(Stored data entries)
════

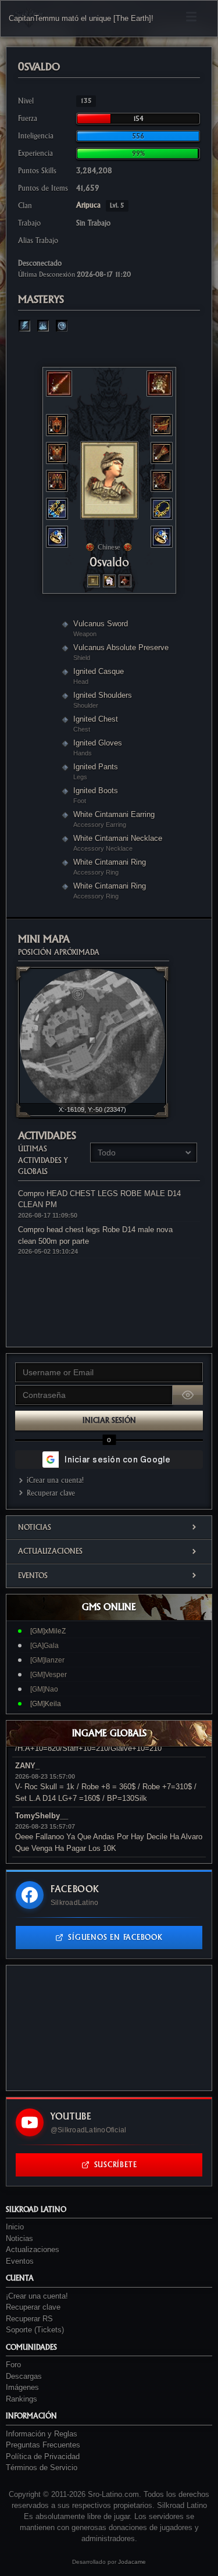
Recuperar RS (29, 2318)
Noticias (34, 1527)
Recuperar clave (51, 1493)
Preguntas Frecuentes (43, 2445)
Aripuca (100, 205)
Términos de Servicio (41, 2467)
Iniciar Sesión (109, 1420)
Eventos (33, 1575)
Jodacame (132, 2562)
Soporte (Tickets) (35, 2329)
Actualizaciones (50, 1551)
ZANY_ (27, 1765)
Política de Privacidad (43, 2456)
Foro (13, 2364)
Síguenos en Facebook (115, 1937)
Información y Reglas (41, 2433)
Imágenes (22, 2387)
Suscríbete (115, 2164)
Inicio (15, 2226)
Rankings (21, 2399)
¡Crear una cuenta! (55, 1480)
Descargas (24, 2376)
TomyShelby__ (41, 1815)
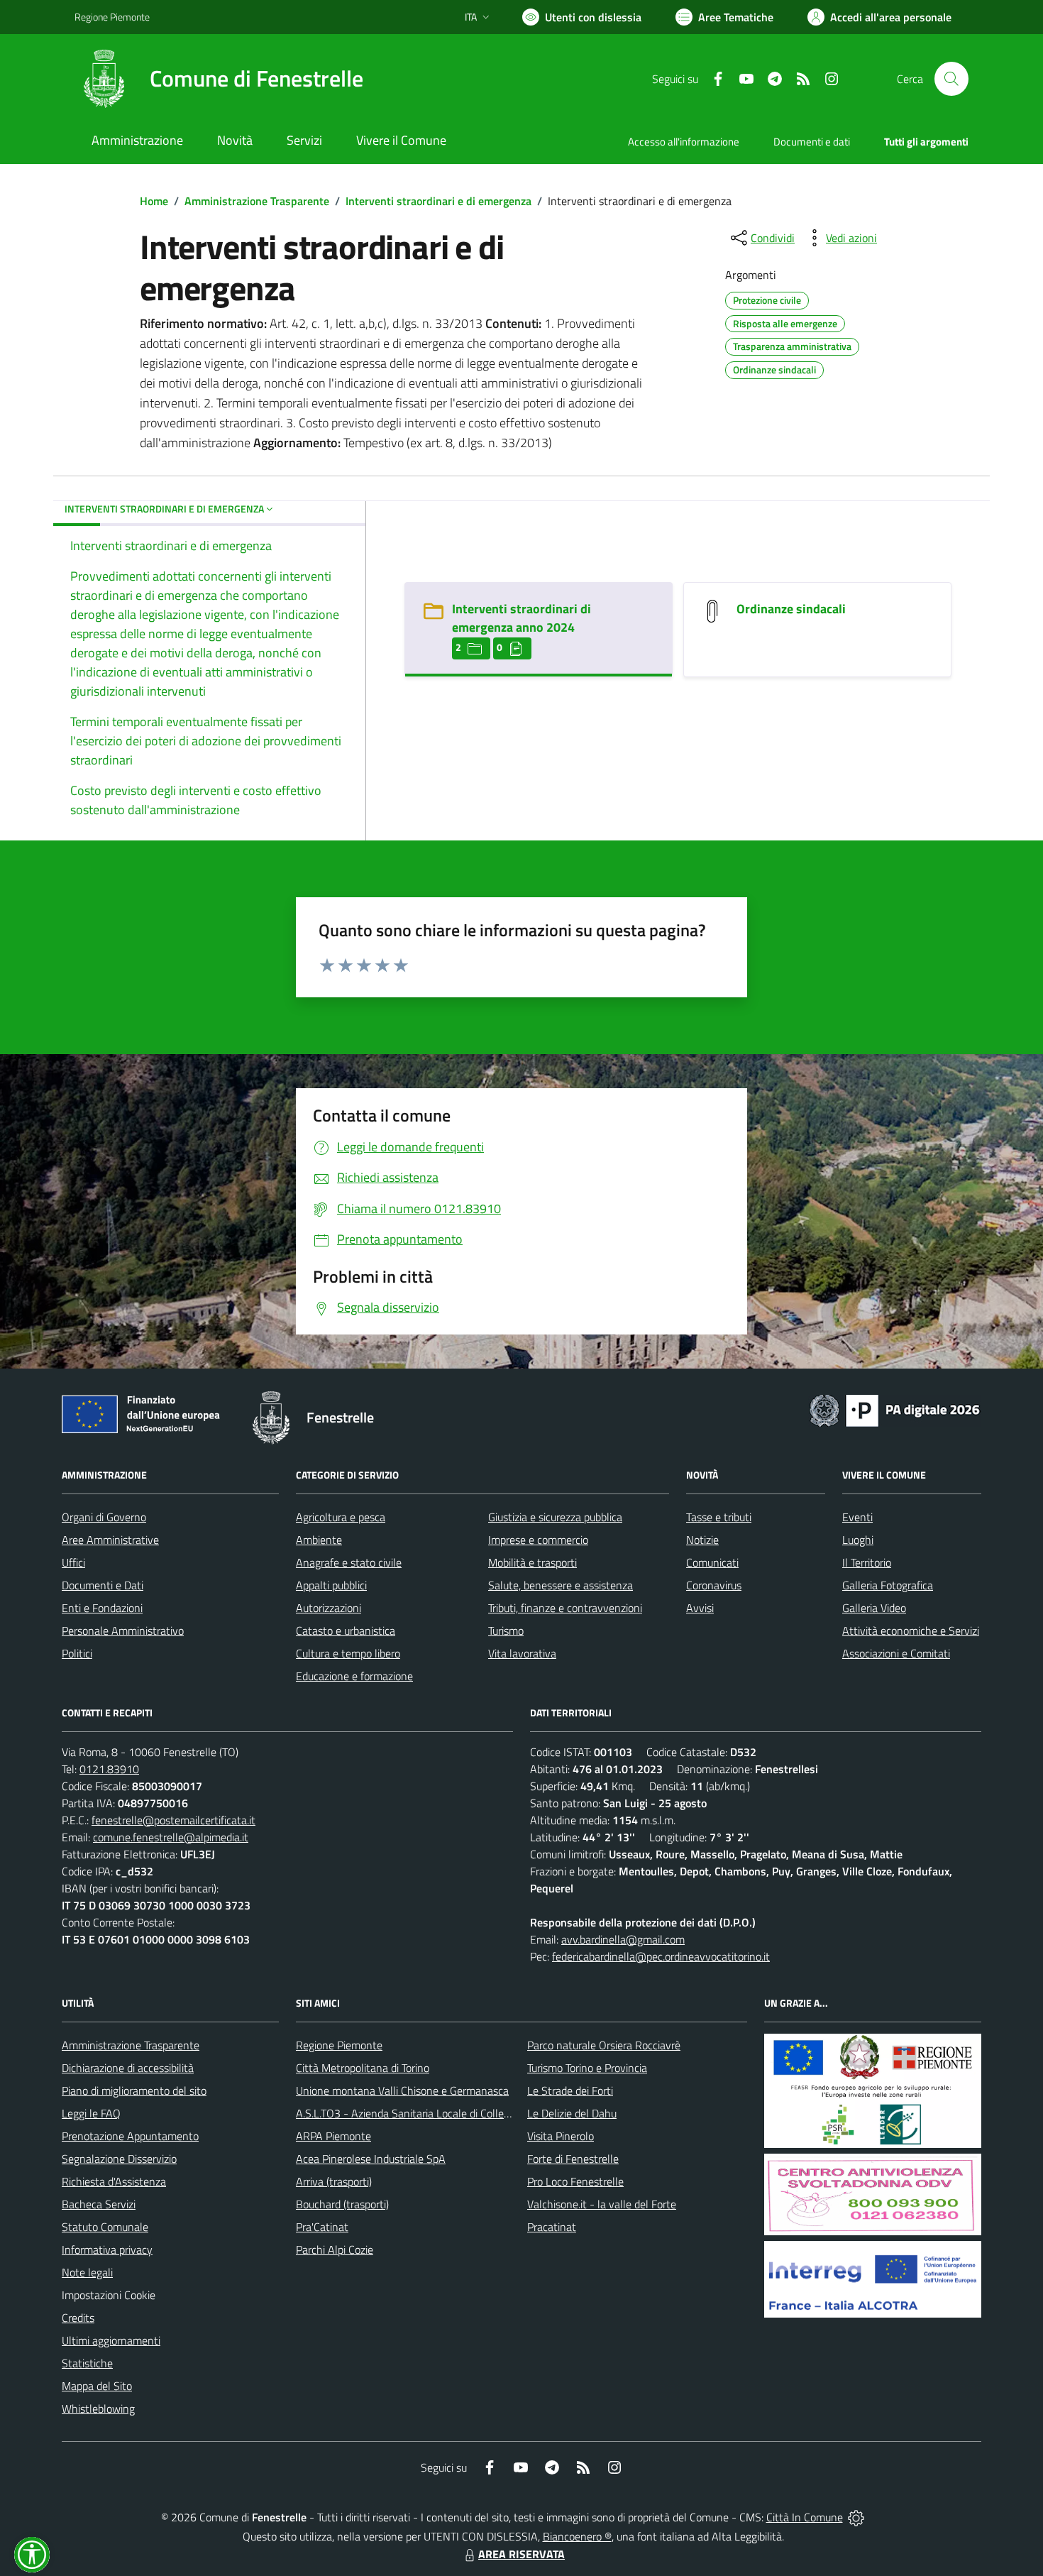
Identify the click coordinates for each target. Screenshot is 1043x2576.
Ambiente (319, 1539)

════

What you should do: Restate word for word the lines of the data above, starting at the line containing "Iniciar Sesión (109, 1420)" and ending at the line containing "Rankings (21, 2399)", both included, and nothing more.

Problem solution:
Iniciar Sesión (109, 1420)
Eventos (33, 1575)
Jodacame (132, 2562)
Soporte (Tickets) (35, 2329)
Actualizaciones (50, 1551)
ZANY_ (27, 1765)
Política de Privacidad (43, 2456)
Foro (13, 2364)
Síguenos en Facebook (115, 1937)
Información y Reglas (41, 2433)
Imágenes (22, 2387)
Suscríbete (115, 2164)
Inicio (15, 2226)
Rankings (21, 2399)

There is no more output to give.